(Beginning of Data for the task)

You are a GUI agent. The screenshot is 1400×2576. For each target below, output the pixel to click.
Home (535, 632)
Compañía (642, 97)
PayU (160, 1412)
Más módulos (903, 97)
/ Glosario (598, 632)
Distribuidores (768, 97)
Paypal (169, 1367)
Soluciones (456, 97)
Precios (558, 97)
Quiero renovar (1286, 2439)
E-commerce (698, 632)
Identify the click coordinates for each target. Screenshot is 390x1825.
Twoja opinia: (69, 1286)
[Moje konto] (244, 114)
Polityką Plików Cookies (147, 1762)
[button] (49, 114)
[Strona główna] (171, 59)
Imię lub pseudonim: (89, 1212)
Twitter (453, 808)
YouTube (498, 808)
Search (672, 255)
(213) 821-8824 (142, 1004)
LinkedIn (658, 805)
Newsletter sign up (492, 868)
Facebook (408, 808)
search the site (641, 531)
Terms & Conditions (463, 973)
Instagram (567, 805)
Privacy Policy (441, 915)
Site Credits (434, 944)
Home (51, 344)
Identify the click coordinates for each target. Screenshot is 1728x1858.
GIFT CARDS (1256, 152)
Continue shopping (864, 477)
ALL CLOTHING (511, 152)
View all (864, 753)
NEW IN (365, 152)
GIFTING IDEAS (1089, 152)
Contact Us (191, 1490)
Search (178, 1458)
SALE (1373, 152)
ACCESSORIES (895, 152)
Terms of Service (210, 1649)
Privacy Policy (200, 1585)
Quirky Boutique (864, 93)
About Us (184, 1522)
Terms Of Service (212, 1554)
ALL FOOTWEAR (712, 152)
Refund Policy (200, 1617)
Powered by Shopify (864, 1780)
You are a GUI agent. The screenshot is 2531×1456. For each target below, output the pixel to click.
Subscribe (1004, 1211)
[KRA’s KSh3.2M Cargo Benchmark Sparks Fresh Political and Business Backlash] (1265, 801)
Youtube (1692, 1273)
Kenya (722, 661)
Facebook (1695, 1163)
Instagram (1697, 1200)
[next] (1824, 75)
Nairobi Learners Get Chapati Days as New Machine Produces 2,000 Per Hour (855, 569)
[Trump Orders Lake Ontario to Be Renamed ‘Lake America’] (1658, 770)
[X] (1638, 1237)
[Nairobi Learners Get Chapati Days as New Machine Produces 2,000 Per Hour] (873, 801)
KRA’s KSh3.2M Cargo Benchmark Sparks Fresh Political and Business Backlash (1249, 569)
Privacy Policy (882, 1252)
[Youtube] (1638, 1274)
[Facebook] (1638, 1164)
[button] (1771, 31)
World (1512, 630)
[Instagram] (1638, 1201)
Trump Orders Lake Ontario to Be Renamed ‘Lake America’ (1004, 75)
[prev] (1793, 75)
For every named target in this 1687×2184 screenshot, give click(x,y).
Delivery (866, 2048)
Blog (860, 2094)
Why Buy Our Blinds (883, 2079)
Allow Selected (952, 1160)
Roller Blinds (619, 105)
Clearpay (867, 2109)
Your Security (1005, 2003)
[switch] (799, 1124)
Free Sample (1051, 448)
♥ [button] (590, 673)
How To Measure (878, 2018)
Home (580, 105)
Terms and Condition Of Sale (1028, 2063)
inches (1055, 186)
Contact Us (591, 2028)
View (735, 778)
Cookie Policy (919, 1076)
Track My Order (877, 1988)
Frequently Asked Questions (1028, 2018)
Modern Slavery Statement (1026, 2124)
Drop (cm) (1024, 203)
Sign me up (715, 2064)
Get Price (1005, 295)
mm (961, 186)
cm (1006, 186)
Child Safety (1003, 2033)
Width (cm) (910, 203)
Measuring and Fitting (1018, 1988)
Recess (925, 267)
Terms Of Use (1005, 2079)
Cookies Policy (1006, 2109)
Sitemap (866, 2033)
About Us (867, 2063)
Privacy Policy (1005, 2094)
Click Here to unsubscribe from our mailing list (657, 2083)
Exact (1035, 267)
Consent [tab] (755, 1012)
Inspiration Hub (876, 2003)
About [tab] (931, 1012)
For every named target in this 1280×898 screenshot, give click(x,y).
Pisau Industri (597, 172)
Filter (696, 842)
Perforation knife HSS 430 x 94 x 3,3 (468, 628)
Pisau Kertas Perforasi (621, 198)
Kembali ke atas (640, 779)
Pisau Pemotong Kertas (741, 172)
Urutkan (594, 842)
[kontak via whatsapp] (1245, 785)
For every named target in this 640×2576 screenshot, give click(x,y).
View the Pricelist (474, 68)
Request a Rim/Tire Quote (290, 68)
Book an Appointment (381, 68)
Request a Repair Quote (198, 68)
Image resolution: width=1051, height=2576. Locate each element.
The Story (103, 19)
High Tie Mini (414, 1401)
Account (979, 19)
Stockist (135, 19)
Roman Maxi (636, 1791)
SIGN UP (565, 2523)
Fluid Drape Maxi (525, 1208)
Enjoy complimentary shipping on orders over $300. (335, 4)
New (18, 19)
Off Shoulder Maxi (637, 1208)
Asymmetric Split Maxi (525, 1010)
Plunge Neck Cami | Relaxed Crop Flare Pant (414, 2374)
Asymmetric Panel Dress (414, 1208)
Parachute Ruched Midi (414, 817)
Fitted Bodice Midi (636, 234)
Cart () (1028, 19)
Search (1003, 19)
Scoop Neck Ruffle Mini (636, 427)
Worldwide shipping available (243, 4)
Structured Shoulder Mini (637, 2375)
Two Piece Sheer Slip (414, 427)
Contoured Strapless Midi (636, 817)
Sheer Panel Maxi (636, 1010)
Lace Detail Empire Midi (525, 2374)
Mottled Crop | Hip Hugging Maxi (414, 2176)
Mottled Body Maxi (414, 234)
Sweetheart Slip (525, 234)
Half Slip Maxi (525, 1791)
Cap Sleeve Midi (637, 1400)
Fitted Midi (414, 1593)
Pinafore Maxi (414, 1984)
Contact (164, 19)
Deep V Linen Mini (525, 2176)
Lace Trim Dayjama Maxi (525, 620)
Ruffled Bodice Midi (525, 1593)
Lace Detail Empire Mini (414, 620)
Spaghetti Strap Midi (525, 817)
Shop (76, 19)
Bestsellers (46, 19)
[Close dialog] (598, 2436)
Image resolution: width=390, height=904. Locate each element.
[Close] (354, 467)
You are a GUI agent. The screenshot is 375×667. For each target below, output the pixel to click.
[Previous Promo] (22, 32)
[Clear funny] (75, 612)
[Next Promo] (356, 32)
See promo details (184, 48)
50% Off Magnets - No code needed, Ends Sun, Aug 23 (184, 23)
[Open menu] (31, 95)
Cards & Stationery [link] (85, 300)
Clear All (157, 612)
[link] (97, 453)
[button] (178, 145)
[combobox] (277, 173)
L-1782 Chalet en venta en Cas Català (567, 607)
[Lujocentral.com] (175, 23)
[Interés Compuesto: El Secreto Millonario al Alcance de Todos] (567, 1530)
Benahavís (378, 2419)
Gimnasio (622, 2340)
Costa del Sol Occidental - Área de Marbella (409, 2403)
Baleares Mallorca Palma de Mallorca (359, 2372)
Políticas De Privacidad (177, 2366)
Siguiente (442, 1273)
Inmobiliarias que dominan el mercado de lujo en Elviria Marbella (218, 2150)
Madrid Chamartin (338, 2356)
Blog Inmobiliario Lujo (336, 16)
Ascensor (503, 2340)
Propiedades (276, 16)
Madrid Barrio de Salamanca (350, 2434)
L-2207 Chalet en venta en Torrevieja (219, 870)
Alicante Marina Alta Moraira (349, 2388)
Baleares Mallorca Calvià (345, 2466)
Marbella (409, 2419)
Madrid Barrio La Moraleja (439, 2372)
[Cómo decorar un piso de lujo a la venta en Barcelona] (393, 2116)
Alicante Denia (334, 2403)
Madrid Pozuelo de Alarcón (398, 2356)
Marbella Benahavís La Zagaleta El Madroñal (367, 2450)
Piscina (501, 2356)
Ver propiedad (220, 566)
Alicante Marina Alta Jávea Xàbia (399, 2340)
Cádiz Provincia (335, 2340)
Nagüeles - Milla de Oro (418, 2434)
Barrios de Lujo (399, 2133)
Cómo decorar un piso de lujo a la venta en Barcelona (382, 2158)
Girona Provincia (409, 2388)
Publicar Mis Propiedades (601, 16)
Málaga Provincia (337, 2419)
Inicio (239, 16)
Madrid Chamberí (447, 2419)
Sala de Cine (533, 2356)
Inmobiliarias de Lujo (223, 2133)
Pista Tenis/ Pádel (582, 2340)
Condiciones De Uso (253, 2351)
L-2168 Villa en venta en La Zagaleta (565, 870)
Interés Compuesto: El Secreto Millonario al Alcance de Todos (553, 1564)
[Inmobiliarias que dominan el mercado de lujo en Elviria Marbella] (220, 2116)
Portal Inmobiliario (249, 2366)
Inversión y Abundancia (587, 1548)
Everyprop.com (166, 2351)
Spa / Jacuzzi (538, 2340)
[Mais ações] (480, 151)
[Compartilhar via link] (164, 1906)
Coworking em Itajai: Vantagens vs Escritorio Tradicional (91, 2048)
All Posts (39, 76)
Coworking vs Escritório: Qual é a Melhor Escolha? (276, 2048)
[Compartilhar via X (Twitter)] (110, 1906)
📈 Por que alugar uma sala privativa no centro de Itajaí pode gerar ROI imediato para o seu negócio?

(End of Data for the task)

Beginning at the top of the entries above, output each line exactly, and end with the line in which "search the site (641, 531)" appears.

- [Response area]
You are a GUI agent. The screenshot is 1400×2576. For each target below, output the pixel to click.
Home (535, 632)
Compañía (642, 97)
PayU (160, 1412)
Más módulos (903, 97)
/ Glosario (598, 632)
Distribuidores (768, 97)
Paypal (169, 1367)
Soluciones (456, 97)
Precios (558, 97)
Quiero renovar (1286, 2439)
E-commerce (698, 632)
Identify the click coordinates for each target. Screenshot is 390x1825.
Twoja opinia: (69, 1286)
[Moje konto] (244, 114)
Polityką Plików Cookies (147, 1762)
[button] (49, 114)
[Strona główna] (171, 59)
Imię lub pseudonim: (89, 1212)
Twitter (453, 808)
YouTube (498, 808)
Search (672, 255)
(213) 821-8824 (142, 1004)
LinkedIn (658, 805)
Newsletter sign up (492, 868)
Facebook (408, 808)
search the site (641, 531)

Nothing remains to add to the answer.